## GOAL OF THE EXERCISE
Please transcribe the records below exactly, starting at the line that contains "coordinates (254, 297)." and ending at the line that contains "Concepts is located".

## RECORDS FOR PROCESSING
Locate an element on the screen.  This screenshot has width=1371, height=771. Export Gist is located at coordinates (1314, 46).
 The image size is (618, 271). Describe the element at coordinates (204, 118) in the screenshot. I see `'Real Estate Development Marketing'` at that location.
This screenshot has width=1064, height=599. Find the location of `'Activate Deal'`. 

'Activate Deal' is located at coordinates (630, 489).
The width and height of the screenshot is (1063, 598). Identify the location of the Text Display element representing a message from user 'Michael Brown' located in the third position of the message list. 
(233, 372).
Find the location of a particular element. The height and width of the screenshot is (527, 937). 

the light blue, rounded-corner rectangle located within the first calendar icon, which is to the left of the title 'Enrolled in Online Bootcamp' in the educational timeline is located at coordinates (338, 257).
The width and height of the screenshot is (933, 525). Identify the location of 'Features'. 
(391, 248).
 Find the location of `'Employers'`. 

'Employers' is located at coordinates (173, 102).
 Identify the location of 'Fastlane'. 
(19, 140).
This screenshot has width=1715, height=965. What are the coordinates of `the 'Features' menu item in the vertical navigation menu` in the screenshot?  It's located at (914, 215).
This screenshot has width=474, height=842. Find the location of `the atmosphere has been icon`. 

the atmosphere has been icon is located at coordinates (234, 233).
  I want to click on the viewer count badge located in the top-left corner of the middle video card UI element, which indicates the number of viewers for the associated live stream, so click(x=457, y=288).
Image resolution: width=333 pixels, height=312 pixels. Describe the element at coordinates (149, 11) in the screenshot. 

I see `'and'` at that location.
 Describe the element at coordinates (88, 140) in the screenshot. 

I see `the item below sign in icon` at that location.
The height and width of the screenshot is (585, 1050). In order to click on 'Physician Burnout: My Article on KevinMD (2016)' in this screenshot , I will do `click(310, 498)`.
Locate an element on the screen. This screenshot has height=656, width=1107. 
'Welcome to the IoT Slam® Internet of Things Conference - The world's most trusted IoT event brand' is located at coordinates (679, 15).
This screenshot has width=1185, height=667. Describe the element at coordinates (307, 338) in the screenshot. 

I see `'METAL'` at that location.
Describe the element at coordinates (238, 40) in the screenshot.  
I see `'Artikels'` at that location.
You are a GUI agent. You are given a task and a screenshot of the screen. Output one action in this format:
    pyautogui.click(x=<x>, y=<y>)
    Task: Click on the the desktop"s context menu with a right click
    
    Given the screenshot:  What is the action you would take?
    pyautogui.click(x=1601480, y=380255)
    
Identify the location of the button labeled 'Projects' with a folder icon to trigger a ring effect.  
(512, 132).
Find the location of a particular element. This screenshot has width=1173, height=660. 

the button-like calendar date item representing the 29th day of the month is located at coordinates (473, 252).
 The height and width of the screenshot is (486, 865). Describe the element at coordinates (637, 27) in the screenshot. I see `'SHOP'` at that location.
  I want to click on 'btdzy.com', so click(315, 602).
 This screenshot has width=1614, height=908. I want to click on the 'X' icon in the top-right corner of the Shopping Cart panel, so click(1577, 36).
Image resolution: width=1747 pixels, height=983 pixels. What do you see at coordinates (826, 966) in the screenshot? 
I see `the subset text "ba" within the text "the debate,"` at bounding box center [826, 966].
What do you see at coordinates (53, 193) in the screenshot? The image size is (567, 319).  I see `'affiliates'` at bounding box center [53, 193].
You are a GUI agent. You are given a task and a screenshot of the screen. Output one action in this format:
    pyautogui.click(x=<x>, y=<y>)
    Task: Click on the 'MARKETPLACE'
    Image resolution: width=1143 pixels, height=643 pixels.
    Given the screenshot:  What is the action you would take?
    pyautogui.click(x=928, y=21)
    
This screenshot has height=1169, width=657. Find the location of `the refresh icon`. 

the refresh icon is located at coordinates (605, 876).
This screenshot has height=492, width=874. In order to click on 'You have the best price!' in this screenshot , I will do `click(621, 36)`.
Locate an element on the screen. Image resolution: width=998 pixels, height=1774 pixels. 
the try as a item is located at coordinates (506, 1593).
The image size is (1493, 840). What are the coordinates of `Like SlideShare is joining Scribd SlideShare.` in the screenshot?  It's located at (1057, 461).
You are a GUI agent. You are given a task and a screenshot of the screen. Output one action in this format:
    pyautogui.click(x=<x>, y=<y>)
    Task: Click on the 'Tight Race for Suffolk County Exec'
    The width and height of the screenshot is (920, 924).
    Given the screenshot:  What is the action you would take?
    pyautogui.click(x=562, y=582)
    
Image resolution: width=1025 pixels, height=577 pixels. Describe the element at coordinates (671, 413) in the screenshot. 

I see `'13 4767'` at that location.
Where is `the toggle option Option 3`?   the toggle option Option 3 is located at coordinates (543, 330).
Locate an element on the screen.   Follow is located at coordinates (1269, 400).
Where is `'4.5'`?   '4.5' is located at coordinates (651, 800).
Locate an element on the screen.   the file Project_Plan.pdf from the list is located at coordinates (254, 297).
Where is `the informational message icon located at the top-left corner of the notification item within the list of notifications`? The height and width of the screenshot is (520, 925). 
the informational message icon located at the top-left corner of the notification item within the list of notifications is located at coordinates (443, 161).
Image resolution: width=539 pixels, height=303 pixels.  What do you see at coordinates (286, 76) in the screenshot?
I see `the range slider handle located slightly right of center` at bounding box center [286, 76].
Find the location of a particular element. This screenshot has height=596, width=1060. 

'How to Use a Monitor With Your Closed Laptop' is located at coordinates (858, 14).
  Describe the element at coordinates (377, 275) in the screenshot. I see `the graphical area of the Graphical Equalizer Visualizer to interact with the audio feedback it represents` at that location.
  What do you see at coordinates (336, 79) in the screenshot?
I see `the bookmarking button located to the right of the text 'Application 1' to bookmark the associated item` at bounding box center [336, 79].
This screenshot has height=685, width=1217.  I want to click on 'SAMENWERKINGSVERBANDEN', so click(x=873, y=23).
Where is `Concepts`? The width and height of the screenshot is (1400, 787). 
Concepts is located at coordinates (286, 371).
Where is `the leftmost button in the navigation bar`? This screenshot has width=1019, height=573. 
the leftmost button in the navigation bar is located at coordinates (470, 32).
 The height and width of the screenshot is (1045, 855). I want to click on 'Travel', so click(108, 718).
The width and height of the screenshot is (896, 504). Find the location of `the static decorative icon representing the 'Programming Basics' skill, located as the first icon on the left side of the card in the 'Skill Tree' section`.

## OUTPUT
Locate an element on the screen.   the file Project_Plan.pdf from the list is located at coordinates (254, 297).
Where is `the informational message icon located at the top-left corner of the notification item within the list of notifications`? The height and width of the screenshot is (520, 925). 
the informational message icon located at the top-left corner of the notification item within the list of notifications is located at coordinates (443, 161).
Image resolution: width=539 pixels, height=303 pixels.  What do you see at coordinates (286, 76) in the screenshot?
I see `the range slider handle located slightly right of center` at bounding box center [286, 76].
Find the location of a particular element. This screenshot has height=596, width=1060. 

'How to Use a Monitor With Your Closed Laptop' is located at coordinates (858, 14).
  Describe the element at coordinates (377, 275) in the screenshot. I see `the graphical area of the Graphical Equalizer Visualizer to interact with the audio feedback it represents` at that location.
  What do you see at coordinates (336, 79) in the screenshot?
I see `the bookmarking button located to the right of the text 'Application 1' to bookmark the associated item` at bounding box center [336, 79].
This screenshot has height=685, width=1217.  I want to click on 'SAMENWERKINGSVERBANDEN', so click(x=873, y=23).
Where is `Concepts`? The width and height of the screenshot is (1400, 787). 
Concepts is located at coordinates (286, 371).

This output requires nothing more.